Exercise prompt
Restate exactly the lines below, from the one containing "Given: Open the" through the final line, and leave out the pictures.

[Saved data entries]

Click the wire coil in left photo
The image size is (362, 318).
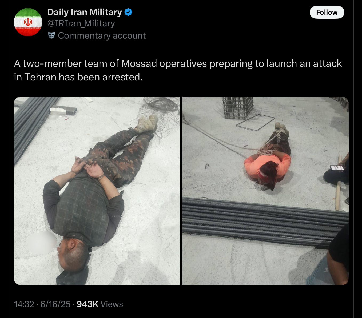coord(160,115)
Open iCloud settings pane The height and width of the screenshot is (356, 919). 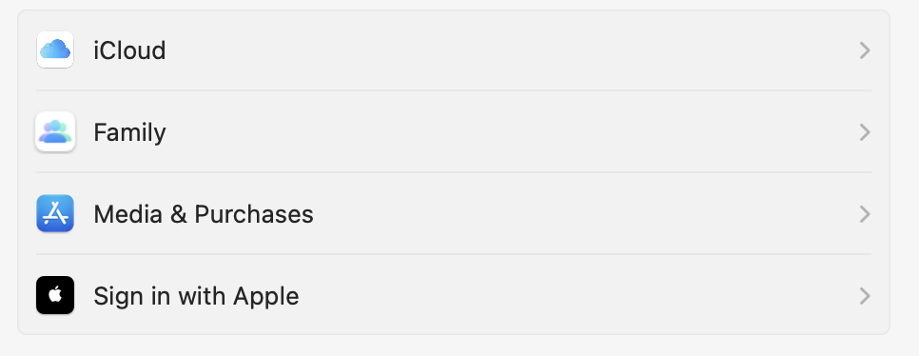tap(454, 50)
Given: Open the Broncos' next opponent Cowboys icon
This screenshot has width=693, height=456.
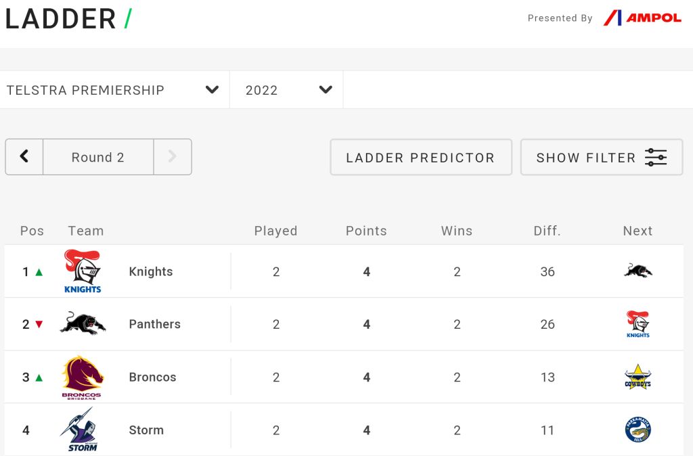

Result of the exercise
Given: Open the Broncos' next opponent Cowboys icon
This screenshot has width=693, height=456.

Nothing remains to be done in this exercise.